# bootstrapper wants to get pkg package for wrong architecture



## mb2015 (Mar 31, 2019)

After upgrading from 11-STABLE to 12.0-RELEASE-p3 via source on my BeagleBone Black (buildworld now taking a full 3 days!) all seems to be well with the base system. Before updating all my installed packages, I deleted them as per the procedure at the end of the portmaster(8) man page. The next step is to reinstall `pkg`. I know I can build from source via ports-mgmt/pkg, but since the version is still the same, I would rather just use the built-in `pkg` bootstrap command. Weirdly, it is failing:


```
# pkg
The package management tool is not yet installed on your system.
Do you want to fetch and install it now? [y/N]: y
Bootstrapping pkg from pkg+https://pkg.FreeBSD.org/FreeBSD:12:armv7/quarterly, please wait...
Verifying signature with trusted certificate pkg.freebsd.org.2013102301... done
Installing pkg-1.10.5_5...
pkg-static: wrong architecture: FreeBSD:12:armv7 instead of FreeBSD:12:armv6

Failed to install the following 1 package(s): /tmp//pkg.txz.klqA0H
```

Why is it looking for the armv7 package? The BBB is armv6.

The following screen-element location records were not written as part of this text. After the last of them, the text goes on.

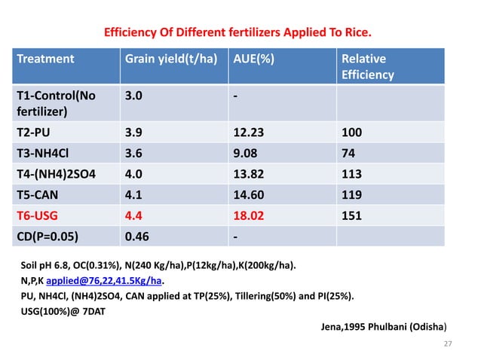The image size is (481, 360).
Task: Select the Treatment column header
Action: point(46,59)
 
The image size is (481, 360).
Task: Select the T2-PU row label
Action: point(34,133)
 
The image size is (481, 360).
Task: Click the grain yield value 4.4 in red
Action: point(133,215)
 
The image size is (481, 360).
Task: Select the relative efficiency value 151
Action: point(352,215)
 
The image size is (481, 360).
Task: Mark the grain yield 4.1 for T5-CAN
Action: point(133,194)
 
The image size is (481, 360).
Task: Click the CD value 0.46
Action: point(136,236)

Another user suggested a workaround (updated for 12 by me here):

`env ABI=FreeBSD:12:armv6 pkg bootstrap`

And indeed, this worked well, but this does not seem like an ideal solution. Isn't it a bug?


----------



## acheron (Mar 31, 2019)

mb2015 said:


> Why is it looking for the armv7 package? The BBB is armv6.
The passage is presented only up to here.